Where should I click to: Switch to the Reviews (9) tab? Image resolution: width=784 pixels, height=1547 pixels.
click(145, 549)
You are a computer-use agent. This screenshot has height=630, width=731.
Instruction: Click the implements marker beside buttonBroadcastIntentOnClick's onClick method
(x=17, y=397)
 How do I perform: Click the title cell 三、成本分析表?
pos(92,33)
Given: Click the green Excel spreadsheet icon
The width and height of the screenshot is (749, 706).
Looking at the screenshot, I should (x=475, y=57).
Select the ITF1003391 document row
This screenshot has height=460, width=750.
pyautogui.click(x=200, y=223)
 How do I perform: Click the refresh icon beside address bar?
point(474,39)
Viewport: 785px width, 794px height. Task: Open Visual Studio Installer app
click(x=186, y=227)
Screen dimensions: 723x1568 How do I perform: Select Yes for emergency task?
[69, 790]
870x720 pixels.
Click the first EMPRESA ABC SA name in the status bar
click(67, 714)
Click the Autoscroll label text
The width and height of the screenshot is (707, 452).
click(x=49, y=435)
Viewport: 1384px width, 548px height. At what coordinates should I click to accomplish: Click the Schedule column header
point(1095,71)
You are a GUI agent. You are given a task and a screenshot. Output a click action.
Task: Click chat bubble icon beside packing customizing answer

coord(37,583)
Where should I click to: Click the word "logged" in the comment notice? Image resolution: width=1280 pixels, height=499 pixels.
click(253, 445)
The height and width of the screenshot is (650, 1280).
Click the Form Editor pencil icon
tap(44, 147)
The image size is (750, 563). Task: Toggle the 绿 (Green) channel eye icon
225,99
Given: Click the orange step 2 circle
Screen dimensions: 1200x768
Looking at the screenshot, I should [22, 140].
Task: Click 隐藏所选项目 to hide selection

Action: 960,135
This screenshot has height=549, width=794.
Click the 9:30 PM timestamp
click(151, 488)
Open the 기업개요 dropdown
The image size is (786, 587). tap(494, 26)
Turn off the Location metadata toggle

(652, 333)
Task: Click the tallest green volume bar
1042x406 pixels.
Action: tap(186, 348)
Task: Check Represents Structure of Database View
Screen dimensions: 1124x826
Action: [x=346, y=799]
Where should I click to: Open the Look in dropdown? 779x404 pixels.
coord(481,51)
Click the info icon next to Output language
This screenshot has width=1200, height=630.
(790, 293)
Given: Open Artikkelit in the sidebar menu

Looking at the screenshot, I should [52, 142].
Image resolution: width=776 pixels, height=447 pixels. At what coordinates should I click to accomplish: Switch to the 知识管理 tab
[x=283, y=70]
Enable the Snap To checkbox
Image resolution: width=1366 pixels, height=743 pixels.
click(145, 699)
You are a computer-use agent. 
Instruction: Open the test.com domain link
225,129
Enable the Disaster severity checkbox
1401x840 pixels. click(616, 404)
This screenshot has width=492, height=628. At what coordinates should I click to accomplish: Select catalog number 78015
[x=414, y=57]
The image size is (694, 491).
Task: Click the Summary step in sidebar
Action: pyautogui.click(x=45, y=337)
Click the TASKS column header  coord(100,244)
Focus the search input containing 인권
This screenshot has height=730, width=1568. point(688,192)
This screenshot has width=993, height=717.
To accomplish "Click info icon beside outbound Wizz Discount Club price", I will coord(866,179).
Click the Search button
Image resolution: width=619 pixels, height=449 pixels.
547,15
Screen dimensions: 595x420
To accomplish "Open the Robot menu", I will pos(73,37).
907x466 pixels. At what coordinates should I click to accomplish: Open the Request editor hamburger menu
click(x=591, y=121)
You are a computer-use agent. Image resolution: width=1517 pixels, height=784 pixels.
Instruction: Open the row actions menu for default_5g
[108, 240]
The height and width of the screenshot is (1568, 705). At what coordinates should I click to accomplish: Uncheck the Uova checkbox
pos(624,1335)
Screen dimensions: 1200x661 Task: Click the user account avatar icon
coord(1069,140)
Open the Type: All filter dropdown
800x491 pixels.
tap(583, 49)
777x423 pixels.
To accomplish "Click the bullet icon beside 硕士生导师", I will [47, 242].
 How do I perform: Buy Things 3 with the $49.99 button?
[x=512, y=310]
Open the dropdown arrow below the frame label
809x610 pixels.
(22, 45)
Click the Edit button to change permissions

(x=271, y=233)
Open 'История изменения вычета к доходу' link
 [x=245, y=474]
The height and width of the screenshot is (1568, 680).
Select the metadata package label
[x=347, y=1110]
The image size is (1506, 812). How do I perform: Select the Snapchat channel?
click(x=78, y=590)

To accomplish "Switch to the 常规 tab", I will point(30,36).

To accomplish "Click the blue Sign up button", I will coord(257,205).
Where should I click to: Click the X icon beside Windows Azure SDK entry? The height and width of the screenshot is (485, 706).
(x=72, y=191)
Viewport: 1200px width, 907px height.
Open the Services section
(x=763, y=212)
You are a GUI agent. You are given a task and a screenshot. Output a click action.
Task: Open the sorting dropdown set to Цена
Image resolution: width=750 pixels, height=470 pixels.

▸ **What needs to be done**:
Please write out the records from above, keeping every line exact.

▸ **Exercise response**:
Where should I click to: Switch to the Reviews (9) tab? Image resolution: width=784 pixels, height=1547 pixels.
click(145, 549)
You are a computer-use agent. This screenshot has height=630, width=731.
Instruction: Click the implements marker beside buttonBroadcastIntentOnClick's onClick method
(x=17, y=397)
 How do I perform: Click the title cell 三、成本分析表?
pos(92,33)
Given: Click the green Excel spreadsheet icon
The width and height of the screenshot is (749, 706).
Looking at the screenshot, I should (x=475, y=57).
Select the ITF1003391 document row
This screenshot has height=460, width=750.
pyautogui.click(x=200, y=223)
 How do I perform: Click the refresh icon beside address bar?
point(474,39)
Viewport: 785px width, 794px height. Task: Open Visual Studio Installer app
click(x=186, y=227)
Screen dimensions: 723x1568 How do I perform: Select Yes for emergency task?
[69, 790]
870x720 pixels.
Click the first EMPRESA ABC SA name in the status bar
click(67, 714)
Click the Autoscroll label text
The width and height of the screenshot is (707, 452).
click(x=49, y=435)
Viewport: 1384px width, 548px height. At what coordinates should I click to accomplish: Click the Schedule column header
point(1095,71)
You are a GUI agent. You are given a task and a screenshot. Output a click action.
Task: Click chat bubble icon beside packing customizing answer

coord(37,583)
Where should I click to: Click the word "logged" in the comment notice? Image resolution: width=1280 pixels, height=499 pixels.
click(253, 445)
The height and width of the screenshot is (650, 1280).
Click the Form Editor pencil icon
tap(44, 147)
The image size is (750, 563). Task: Toggle the 绿 (Green) channel eye icon
225,99
Given: Click the orange step 2 circle
Screen dimensions: 1200x768
Looking at the screenshot, I should [22, 140].
Task: Click 隐藏所选项目 to hide selection

Action: 960,135
This screenshot has height=549, width=794.
Click the 9:30 PM timestamp
click(151, 488)
Open the 기업개요 dropdown
The image size is (786, 587). tap(494, 26)
Turn off the Location metadata toggle

(652, 333)
Task: Click the tallest green volume bar
1042x406 pixels.
Action: tap(186, 348)
Task: Check Represents Structure of Database View
Screen dimensions: 1124x826
Action: [x=346, y=799]
Where should I click to: Open the Look in dropdown? 779x404 pixels.
coord(481,51)
Click the info icon next to Output language
This screenshot has width=1200, height=630.
(790, 293)
Given: Open Artikkelit in the sidebar menu

Looking at the screenshot, I should [52, 142].
Image resolution: width=776 pixels, height=447 pixels. At what coordinates should I click to accomplish: Switch to the 知识管理 tab
[x=283, y=70]
Enable the Snap To checkbox
Image resolution: width=1366 pixels, height=743 pixels.
click(145, 699)
You are a computer-use agent. 
Instruction: Open the test.com domain link
225,129
Enable the Disaster severity checkbox
1401x840 pixels. click(616, 404)
This screenshot has width=492, height=628. At what coordinates should I click to accomplish: Select catalog number 78015
[x=414, y=57]
The image size is (694, 491).
Task: Click the Summary step in sidebar
Action: pyautogui.click(x=45, y=337)
Click the TASKS column header  coord(100,244)
Focus the search input containing 인권
This screenshot has height=730, width=1568. point(688,192)
This screenshot has width=993, height=717.
To accomplish "Click info icon beside outbound Wizz Discount Club price", I will coord(866,179).
Click the Search button
Image resolution: width=619 pixels, height=449 pixels.
547,15
Screen dimensions: 595x420
To accomplish "Open the Robot menu", I will pos(73,37).
907x466 pixels. At what coordinates should I click to accomplish: Open the Request editor hamburger menu
click(x=591, y=121)
You are a computer-use agent. Image resolution: width=1517 pixels, height=784 pixels.
Instruction: Open the row actions menu for default_5g
[108, 240]
The height and width of the screenshot is (1568, 705). At what coordinates should I click to accomplish: Uncheck the Uova checkbox
pos(624,1335)
Screen dimensions: 1200x661 Task: Click the user account avatar icon
coord(1069,140)
Open the Type: All filter dropdown
800x491 pixels.
tap(583, 49)
777x423 pixels.
To accomplish "Click the bullet icon beside 硕士生导师", I will [47, 242].
 How do I perform: Buy Things 3 with the $49.99 button?
[x=512, y=310]
Open the dropdown arrow below the frame label
809x610 pixels.
(22, 45)
Click the Edit button to change permissions

(x=271, y=233)
Open 'История изменения вычета к доходу' link
 [x=245, y=474]
The height and width of the screenshot is (1568, 680).
Select the metadata package label
[x=347, y=1110]
The image size is (1506, 812). How do I perform: Select the Snapchat channel?
click(x=78, y=590)

To accomplish "Switch to the 常规 tab", I will point(30,36).

To accomplish "Click the blue Sign up button", I will coord(257,205).
Where should I click to: Click the X icon beside Windows Azure SDK entry? The height and width of the screenshot is (485, 706).
(x=72, y=191)
Viewport: 1200px width, 907px height.
Open the Services section
(x=763, y=212)
You are a GUI agent. You are given a task and a screenshot. Output a click action.
Task: Open the sorting dropdown set to Цена
Image resolution: width=750 pixels, height=470 pixels.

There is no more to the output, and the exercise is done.